Daphne Singer remarried Lieutenant Colonel Noel Wall of the 7th Hussars in Westminster in 1944, but the marriage only lasted a few years. In 1949 she married Major Dermot Ralph Daly in Chipping Norton living in Little Compton Manor until her death in 1968, aged only 51.

WORLD WAR TWO PLANE CRASH


On 26th June 1943 Consolidated B24 Liberator 42-63762 "Hells Express" of 409 Bomb Squadron, 93rd Bomb Group crashed at Little Compton. The aircraft suffered a double engine failure when flying from Hardwick to Portreath.  The pilot attempted to force-land amongst the hills.  It was joining the remaining B-24s in England to fly to North Africa for the famous Ploesti raid, having been delayed for a day. 9 aircrew and groundcrew travelling on the aircraft were killed in the crash;

Pilot 1st Lieutenant John Watts Pryor, aged 21, son of Albert and Minerva Pryor of Texarkana, Texas. He was buried in Cambridge American Cemetery before being repatriated and re-interred in Rose Hill Cemetery in Texarkana in 1948.

Co-Pilot 2nd Lieutenant Charles Luther Porterfield, aged 23, the son of David and Jennie Porterfield of Los Angeles. He was buried in Brookwood American Cemetery before being repatriated and re-interred in the Golden Gate Cemetery in San Bruno California in 1948.

Navigator 2nd Lieutenant Harley C Shively, aged 24, he was the son of Harvey and Clementine Shively of Hamilton, Missouri. He is buried in Cambridge American Cemetery.

Bombardier 2nd Lieutenant Jack F Wardell, aged 24, of Alexandria, Minnesot, he had worked as a truck driver before enlisting. He is buried in Cambridge American Cemetery. 

Engineer Technical Sergeant Raymond P Cathcart, aged 26, he was the son of Alfred and Clara Cathcart of Westville, Indiana, he enlisted into the USAAF on 23rd December 1941. He was initially buried in Cambridge American Cemetery, but repatriated after the war and re-interred in Westville Cemetery in Indiana.

Assistant Radio Operator Sergeant Edward Herschel Dick, aged 23, He was the son of Smith and Emily Dick of Ferdale, Pennsylvania. He had worked as a salesman before enlisting into the USAAF on 1st July 1941. He served in England between December 1941 and May 1942, completing his tour of duty and returning home. He arrived back in England on 30th March 1943 to join the 409 Bomb Squadron.
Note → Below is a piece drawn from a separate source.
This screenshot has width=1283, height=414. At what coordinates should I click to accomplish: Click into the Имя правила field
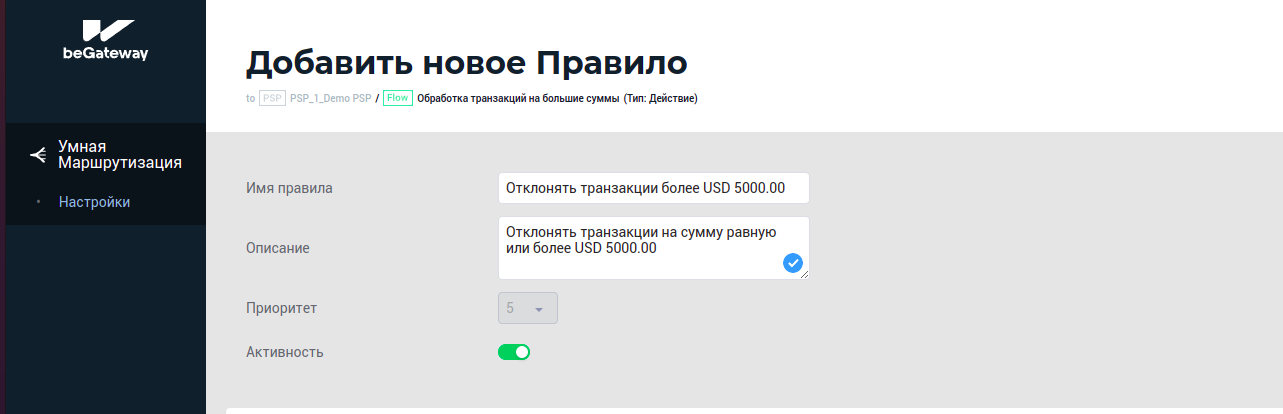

He was buried in Cambridge American Cemetery but repatriated in 1948 and re-interred in Richland Cemetery, Geistown Pennsylvania.

Master Sergeant John Lotito, (below), aged 23, the son of John and Mary Lotito of Hazleton, Pennsylvania. He had enlisted in the USAAF in December 1941 and joined the 409th Bomb Squadron on 15th June 1942. He was buried in Cambridge American Cemetery but repatriated in 1948 and re-interred in Mother of Grace Cemetery, Hazleton, Pennsylvania.



Staff Sergeant George L Parsons.

Staff Sergeant Harold Mason Lane, aged 22, the son of Luke and Faith Lane of Los Angeles. He was working in an aircraft factory when he enlisted into the USAAF on 18th June 1942. He was buried in Cambridge American Cemetery but repatriated in 1948 and re-interred in Forest Lane Memorial Park, Glendale, Los Angeles.

Tail Gunner Master Sergeant Farlan D Glover was seriously injured and died of his injuries in hospital the following day. He was aged 25 and the son of Noble and Lillie Glover of Walker, Alabama and had married Evelyn Green. He was buried in Cambridge American Cemetery but repatriated in 1948 and re-interred in McCormack Cemetery, Dora, Alabama.

The following were injured;

Radio Operator Technical Sergeant George H Bassette,

Assistant Engineer Technical Sergeant Arthur Wesley Prouty, aged 24.

Tail gunner Sergeant Frank H Wolfe aged 19.